Every record below is to be retyped exactly.

Items from a dataset:
════════
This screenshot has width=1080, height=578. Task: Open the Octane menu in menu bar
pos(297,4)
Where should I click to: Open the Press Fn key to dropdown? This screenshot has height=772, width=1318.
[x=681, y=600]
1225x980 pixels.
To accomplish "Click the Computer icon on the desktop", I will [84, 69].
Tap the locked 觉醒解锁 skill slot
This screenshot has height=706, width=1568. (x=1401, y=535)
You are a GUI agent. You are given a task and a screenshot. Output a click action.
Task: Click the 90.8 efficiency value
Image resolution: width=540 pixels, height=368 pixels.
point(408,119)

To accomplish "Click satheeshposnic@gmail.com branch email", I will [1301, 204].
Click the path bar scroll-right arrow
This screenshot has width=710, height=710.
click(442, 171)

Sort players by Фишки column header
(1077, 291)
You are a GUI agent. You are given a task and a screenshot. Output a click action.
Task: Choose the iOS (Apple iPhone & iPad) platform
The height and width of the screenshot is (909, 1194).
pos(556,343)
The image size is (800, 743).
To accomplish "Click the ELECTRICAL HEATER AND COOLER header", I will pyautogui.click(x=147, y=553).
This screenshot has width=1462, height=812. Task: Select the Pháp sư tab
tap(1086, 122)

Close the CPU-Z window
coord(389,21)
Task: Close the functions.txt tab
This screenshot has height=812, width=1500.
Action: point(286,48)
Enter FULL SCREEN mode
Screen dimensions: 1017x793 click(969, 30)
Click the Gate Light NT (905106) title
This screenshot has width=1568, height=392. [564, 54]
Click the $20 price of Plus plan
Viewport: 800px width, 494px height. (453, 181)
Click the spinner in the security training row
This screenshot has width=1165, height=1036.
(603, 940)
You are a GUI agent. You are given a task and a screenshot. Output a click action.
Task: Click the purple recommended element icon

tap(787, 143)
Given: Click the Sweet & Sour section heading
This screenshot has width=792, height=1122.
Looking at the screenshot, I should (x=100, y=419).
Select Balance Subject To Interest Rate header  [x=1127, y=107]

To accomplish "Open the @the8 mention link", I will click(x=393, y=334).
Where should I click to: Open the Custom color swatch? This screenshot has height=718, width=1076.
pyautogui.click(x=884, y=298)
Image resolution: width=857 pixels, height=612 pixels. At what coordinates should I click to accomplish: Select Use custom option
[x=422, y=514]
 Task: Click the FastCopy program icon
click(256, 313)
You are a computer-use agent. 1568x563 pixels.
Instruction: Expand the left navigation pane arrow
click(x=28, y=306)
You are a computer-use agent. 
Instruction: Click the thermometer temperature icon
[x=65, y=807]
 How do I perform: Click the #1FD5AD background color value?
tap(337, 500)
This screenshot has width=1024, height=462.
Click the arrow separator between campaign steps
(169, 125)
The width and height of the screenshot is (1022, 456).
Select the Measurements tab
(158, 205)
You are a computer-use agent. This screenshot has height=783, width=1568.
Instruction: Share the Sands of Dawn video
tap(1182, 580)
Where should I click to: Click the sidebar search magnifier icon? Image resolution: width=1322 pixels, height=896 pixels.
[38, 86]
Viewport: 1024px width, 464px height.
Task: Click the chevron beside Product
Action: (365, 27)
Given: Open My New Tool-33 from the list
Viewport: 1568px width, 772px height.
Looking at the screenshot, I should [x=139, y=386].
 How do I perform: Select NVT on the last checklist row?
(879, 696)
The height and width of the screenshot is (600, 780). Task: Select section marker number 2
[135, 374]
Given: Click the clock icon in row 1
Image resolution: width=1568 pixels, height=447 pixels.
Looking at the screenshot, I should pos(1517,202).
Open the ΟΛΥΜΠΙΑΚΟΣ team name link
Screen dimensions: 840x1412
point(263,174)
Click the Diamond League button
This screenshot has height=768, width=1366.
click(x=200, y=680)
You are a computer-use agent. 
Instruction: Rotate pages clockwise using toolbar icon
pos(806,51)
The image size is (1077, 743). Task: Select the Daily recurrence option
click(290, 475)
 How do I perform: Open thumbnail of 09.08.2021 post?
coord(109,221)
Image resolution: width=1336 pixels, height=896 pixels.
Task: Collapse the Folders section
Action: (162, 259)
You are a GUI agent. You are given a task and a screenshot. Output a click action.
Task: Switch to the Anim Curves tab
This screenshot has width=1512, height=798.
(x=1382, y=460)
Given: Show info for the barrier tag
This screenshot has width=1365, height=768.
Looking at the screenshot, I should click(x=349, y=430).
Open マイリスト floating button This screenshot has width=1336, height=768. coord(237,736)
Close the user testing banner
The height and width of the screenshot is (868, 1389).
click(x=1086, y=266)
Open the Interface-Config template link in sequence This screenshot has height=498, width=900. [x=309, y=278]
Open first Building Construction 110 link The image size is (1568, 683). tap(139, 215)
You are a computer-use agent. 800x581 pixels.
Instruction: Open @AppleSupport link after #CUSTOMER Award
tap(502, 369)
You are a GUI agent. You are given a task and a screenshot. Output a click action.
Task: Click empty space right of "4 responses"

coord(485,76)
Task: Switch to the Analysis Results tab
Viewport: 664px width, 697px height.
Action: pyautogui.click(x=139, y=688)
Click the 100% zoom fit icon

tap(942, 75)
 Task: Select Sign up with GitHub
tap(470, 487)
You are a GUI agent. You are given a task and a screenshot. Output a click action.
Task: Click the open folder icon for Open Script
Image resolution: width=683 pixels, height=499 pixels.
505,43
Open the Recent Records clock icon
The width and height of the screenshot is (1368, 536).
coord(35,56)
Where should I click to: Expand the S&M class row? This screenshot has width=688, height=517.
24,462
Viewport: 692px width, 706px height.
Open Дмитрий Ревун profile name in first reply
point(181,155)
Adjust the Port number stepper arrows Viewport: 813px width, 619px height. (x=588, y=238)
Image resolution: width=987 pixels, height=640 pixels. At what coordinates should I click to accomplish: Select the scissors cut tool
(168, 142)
════════
▶ **WRITTEN REPLY**
This screenshot has width=1080, height=578. Task: Open the Octane menu in menu bar
pos(297,4)
Where should I click to: Open the Press Fn key to dropdown? This screenshot has height=772, width=1318.
[x=681, y=600]
1225x980 pixels.
To accomplish "Click the Computer icon on the desktop", I will [84, 69].
Tap the locked 觉醒解锁 skill slot
This screenshot has height=706, width=1568. (x=1401, y=535)
You are a GUI agent. You are given a task and a screenshot. Output a click action.
Task: Click the 90.8 efficiency value
Image resolution: width=540 pixels, height=368 pixels.
point(408,119)

To accomplish "Click satheeshposnic@gmail.com branch email", I will [1301, 204].
Click the path bar scroll-right arrow
This screenshot has width=710, height=710.
click(442, 171)

Sort players by Фишки column header
(1077, 291)
You are a GUI agent. You are given a task and a screenshot. Output a click action.
Task: Choose the iOS (Apple iPhone & iPad) platform
The height and width of the screenshot is (909, 1194).
pos(556,343)
The image size is (800, 743).
To accomplish "Click the ELECTRICAL HEATER AND COOLER header", I will pyautogui.click(x=147, y=553).
This screenshot has width=1462, height=812. Task: Select the Pháp sư tab
tap(1086, 122)

Close the CPU-Z window
coord(389,21)
Task: Close the functions.txt tab
This screenshot has height=812, width=1500.
Action: point(286,48)
Enter FULL SCREEN mode
Screen dimensions: 1017x793 click(969, 30)
Click the Gate Light NT (905106) title
This screenshot has width=1568, height=392. [564, 54]
Click the $20 price of Plus plan
Viewport: 800px width, 494px height. (453, 181)
Click the spinner in the security training row
This screenshot has width=1165, height=1036.
(603, 940)
You are a GUI agent. You are given a task and a screenshot. Output a click action.
Task: Click the purple recommended element icon

tap(787, 143)
Given: Click the Sweet & Sour section heading
This screenshot has width=792, height=1122.
Looking at the screenshot, I should (x=100, y=419).
Select Balance Subject To Interest Rate header  [x=1127, y=107]

To accomplish "Open the @the8 mention link", I will click(x=393, y=334).
Where should I click to: Open the Custom color swatch? This screenshot has height=718, width=1076.
pyautogui.click(x=884, y=298)
Image resolution: width=857 pixels, height=612 pixels. At what coordinates should I click to accomplish: Select Use custom option
[x=422, y=514]
 Task: Click the FastCopy program icon
click(256, 313)
You are a computer-use agent. 1568x563 pixels.
Instruction: Expand the left navigation pane arrow
click(x=28, y=306)
You are a computer-use agent. 
Instruction: Click the thermometer temperature icon
[x=65, y=807]
 How do I perform: Click the #1FD5AD background color value?
tap(337, 500)
This screenshot has width=1024, height=462.
Click the arrow separator between campaign steps
(169, 125)
The width and height of the screenshot is (1022, 456).
Select the Measurements tab
(158, 205)
You are a computer-use agent. This screenshot has height=783, width=1568.
Instruction: Share the Sands of Dawn video
tap(1182, 580)
Where should I click to: Click the sidebar search magnifier icon? Image resolution: width=1322 pixels, height=896 pixels.
[38, 86]
Viewport: 1024px width, 464px height.
Task: Click the chevron beside Product
Action: (365, 27)
Given: Open My New Tool-33 from the list
Viewport: 1568px width, 772px height.
Looking at the screenshot, I should [x=139, y=386].
 How do I perform: Select NVT on the last checklist row?
(879, 696)
The height and width of the screenshot is (600, 780). Task: Select section marker number 2
[135, 374]
Given: Click the clock icon in row 1
Image resolution: width=1568 pixels, height=447 pixels.
Looking at the screenshot, I should pos(1517,202).
Open the ΟΛΥΜΠΙΑΚΟΣ team name link
Screen dimensions: 840x1412
point(263,174)
Click the Diamond League button
This screenshot has height=768, width=1366.
click(x=200, y=680)
You are a computer-use agent. 
Instruction: Rotate pages clockwise using toolbar icon
pos(806,51)
The image size is (1077, 743). Task: Select the Daily recurrence option
click(290, 475)
 How do I perform: Open thumbnail of 09.08.2021 post?
coord(109,221)
Image resolution: width=1336 pixels, height=896 pixels.
Task: Collapse the Folders section
Action: (162, 259)
You are a GUI agent. You are given a task and a screenshot. Output a click action.
Task: Switch to the Anim Curves tab
This screenshot has width=1512, height=798.
(x=1382, y=460)
Given: Show info for the barrier tag
This screenshot has width=1365, height=768.
Looking at the screenshot, I should click(x=349, y=430).
Open マイリスト floating button This screenshot has width=1336, height=768. coord(237,736)
Close the user testing banner
The height and width of the screenshot is (868, 1389).
click(x=1086, y=266)
Open the Interface-Config template link in sequence This screenshot has height=498, width=900. [x=309, y=278]
Open first Building Construction 110 link The image size is (1568, 683). tap(139, 215)
You are a computer-use agent. 800x581 pixels.
Instruction: Open @AppleSupport link after #CUSTOMER Award
tap(502, 369)
You are a GUI agent. You are given a task and a screenshot. Output a click action.
Task: Click empty space right of "4 responses"

coord(485,76)
Task: Switch to the Analysis Results tab
Viewport: 664px width, 697px height.
Action: pyautogui.click(x=139, y=688)
Click the 100% zoom fit icon

tap(942, 75)
 Task: Select Sign up with GitHub
tap(470, 487)
You are a GUI agent. You are given a task and a screenshot. Output a click action.
Task: Click the open folder icon for Open Script
Image resolution: width=683 pixels, height=499 pixels.
505,43
Open the Recent Records clock icon
The width and height of the screenshot is (1368, 536).
coord(35,56)
Where should I click to: Expand the S&M class row? This screenshot has width=688, height=517.
24,462
Viewport: 692px width, 706px height.
Open Дмитрий Ревун profile name in first reply
point(181,155)
Adjust the Port number stepper arrows Viewport: 813px width, 619px height. (x=588, y=238)
Image resolution: width=987 pixels, height=640 pixels. At what coordinates should I click to accomplish: Select the scissors cut tool
(168, 142)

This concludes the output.